Action item: Starting at the first line of the entries, extract each line up to and including the one that contains "The image size is (1024, 542).", but leave out the pictures.

Provided data:
★ ★ ★ ★

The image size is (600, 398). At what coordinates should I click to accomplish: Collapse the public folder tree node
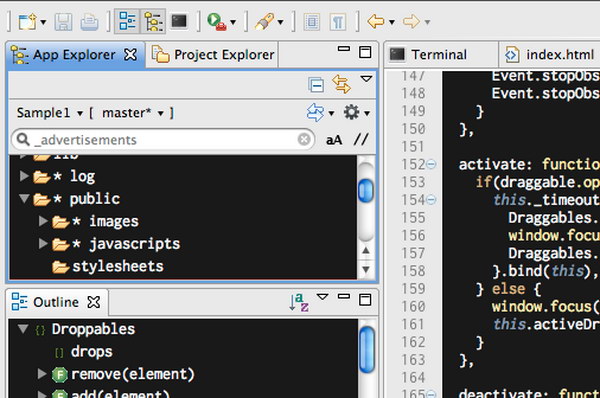(x=24, y=198)
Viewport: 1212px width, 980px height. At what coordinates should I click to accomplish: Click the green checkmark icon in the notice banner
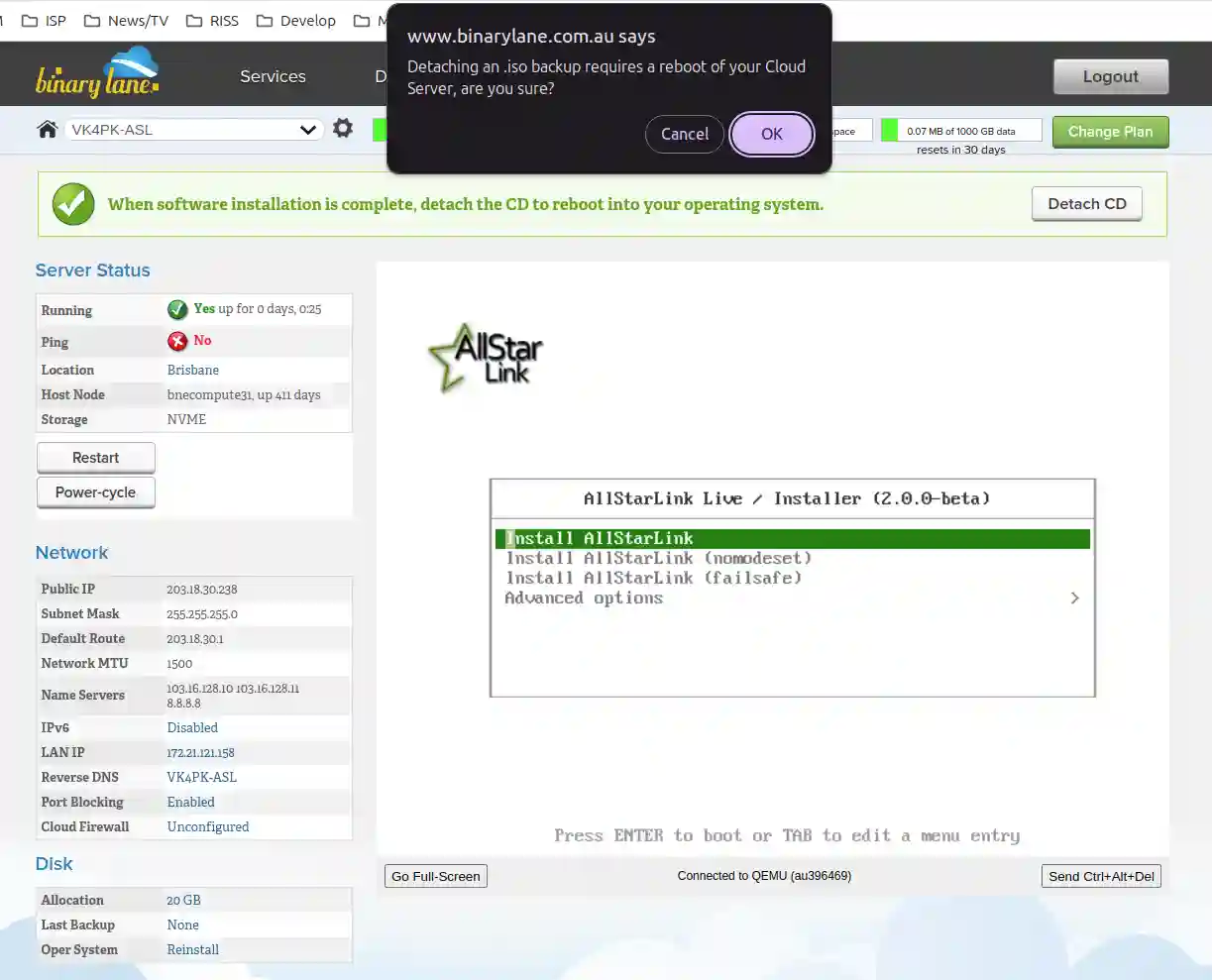[73, 204]
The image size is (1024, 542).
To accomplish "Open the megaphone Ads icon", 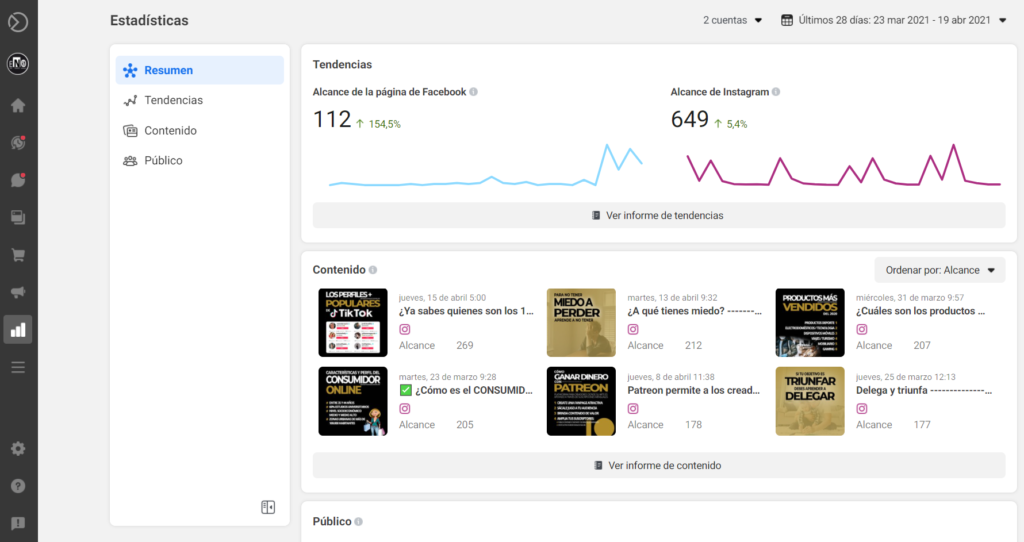I will coord(18,292).
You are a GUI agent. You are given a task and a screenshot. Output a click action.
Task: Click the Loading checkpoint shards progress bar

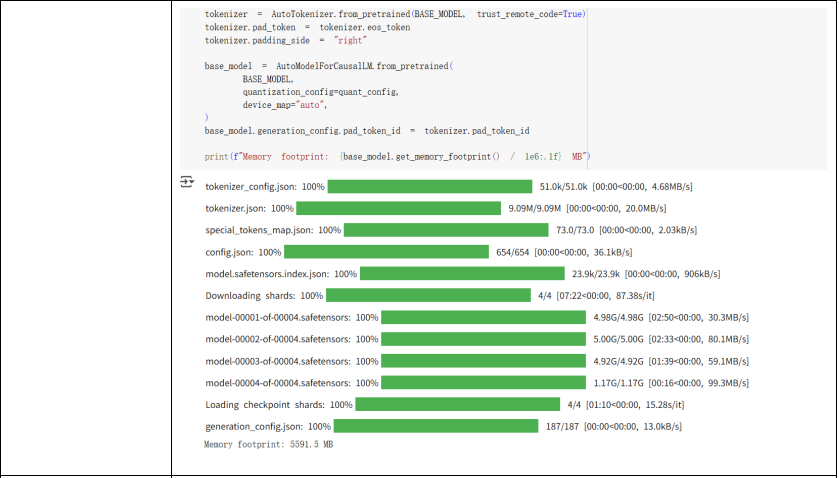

★ ★ ★ ★

Exercise answer:
The image size is (600, 398). At what coordinates should I click to accomplish: Collapse the public folder tree node
(x=24, y=198)
Viewport: 1212px width, 980px height. At what coordinates should I click to accomplish: Click the green checkmark icon in the notice banner
[73, 204]
The image size is (1024, 542).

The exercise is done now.